At Johns Hopkins, health care workers are not wearing masks throughout their whole shift, unless they are interacting with a patient with a suspected disease, such as COVID-19. "We are still extremely concerned we will run out of equipment. It won’t take much of a surge of patients to run out and we do not have a clear replacement supply chain," said Kelen.
Health care personnel report they are being asked to reuse certain equipment, like N95’s respirators. Surgeon General, Jerome Adams, said shortages of PPE for health care workers is "absolutely" an issue he hears about from colleagues and states. "Shortages are leaving doctors, nurses and other front line health care workers dangerously ill-equipped to care for COVID-19 patients. We can’t stop COVID-19 without protecting our health workers," said World Health Organization Director-General Dr. Tedros Adhanom Ghebreyesus in a recent media briefing.
Extra shifts, and a risk of fatigue
Johnson-Camacho said that at UC Davis, there has also been an increase in sick calls because nurses experiencing any symptoms are taking extra precautions to prevent potentially exposing patients to COVID-19. "People are working extra shifts and fatigue never helps with patient care, especially as we anticipate a huge influx of COVID-19 positive patients."
As a nurse working on a cancer floor, she is particularly concerned about exposing her immunocompromised patients to COVID-19. Johnson-Camacho said that getting access to PPE equipment has become much harder and that even access to basic surgical masks has become stricter. When it comes to receiving N95 respirators, "you really have to plead your case."

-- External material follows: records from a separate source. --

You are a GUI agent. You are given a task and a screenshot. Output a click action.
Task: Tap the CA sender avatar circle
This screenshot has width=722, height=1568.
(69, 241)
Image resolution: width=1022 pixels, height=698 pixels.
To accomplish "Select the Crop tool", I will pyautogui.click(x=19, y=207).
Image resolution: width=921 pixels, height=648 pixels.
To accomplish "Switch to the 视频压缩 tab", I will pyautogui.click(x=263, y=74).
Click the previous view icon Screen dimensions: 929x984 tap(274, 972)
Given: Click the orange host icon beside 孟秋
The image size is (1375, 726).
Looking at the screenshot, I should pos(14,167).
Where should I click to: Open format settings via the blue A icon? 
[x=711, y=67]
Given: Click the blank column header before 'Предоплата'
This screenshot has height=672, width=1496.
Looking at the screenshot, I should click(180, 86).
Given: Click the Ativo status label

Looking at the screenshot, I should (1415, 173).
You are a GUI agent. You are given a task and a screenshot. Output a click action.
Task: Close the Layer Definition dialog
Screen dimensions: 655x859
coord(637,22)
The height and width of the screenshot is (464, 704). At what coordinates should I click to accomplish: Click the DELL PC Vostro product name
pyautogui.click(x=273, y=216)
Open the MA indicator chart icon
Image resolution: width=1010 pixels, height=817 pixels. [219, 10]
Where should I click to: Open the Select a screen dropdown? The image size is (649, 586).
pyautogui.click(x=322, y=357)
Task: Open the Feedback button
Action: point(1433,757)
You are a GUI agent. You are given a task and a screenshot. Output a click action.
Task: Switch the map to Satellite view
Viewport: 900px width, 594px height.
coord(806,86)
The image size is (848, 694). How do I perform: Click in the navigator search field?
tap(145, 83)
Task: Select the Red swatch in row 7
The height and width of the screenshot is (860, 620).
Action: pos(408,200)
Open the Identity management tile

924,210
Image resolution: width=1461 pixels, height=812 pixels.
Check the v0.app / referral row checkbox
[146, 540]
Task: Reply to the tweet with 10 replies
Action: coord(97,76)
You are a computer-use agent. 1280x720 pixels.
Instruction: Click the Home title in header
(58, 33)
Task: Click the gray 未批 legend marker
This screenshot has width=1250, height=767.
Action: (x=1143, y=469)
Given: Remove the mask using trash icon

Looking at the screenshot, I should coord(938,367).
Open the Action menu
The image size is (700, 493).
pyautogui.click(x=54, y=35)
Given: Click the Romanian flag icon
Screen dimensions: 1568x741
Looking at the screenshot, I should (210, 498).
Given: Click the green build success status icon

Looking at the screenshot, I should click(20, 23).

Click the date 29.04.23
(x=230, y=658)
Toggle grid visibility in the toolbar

The limited access to testing is also an issue. Since health care workers cannot test all their patients exhibiting symptoms for COVID-19 or request a test for themselves, there is no way to be certain which patients or staff are positive and which aren’t. Narrow testing protocols and the limited testing capacity can also lead to accidental exposures and increase risk for unintentional infections within the hospital. Experts also note that the lack of vaccinations for COVID-19 leaves health care workers immunologically naive and contributes to the risk for sickness and quarantine.
Evergreen Health in Kirkland, Washington, confirmed on Sunday that an emergency room doctor tested positive for COVID-19. The doctor was in "critical condition but stable." Brigham and Women’s Hospital, in Boston, also confirmed that at least one health care worker has been infected. In a statement shared with the media this Sunday they reported, "As the novel coronavirus spreads across the globe, it is inevitable that health care workers will be infected." It is not known whether these health care workers contracted the virus through patient exposure or in the community.
"We go home to our families"
"I don’t live in a bubble," said Johnson-Camacho. "When I get off, I pick my kids up, I go to meetings, I volunteer. When nurses are exposed, the public is not safe," said Johnson-Camacho.
Jared Shapiro, senior director of environmental health and safety at Montefiore Health System agreed. "We are all human. And I think everyone has feelings of uncertainty due to the unknown. We treat sick patients every day and we go home to our families every day."
Add Johnson-Camacho, "The biggest issue is there is a lot of downplaying when I really think what we want to hear is that, yes, this is serious, yes, patients' lives are important and yes, we are committed to being prepared and keeping you protected."
Eden David, who's studying neuroscience at Columbia University and matriculating to medical school later this year, is a contributor to the ABC News Medical Unit.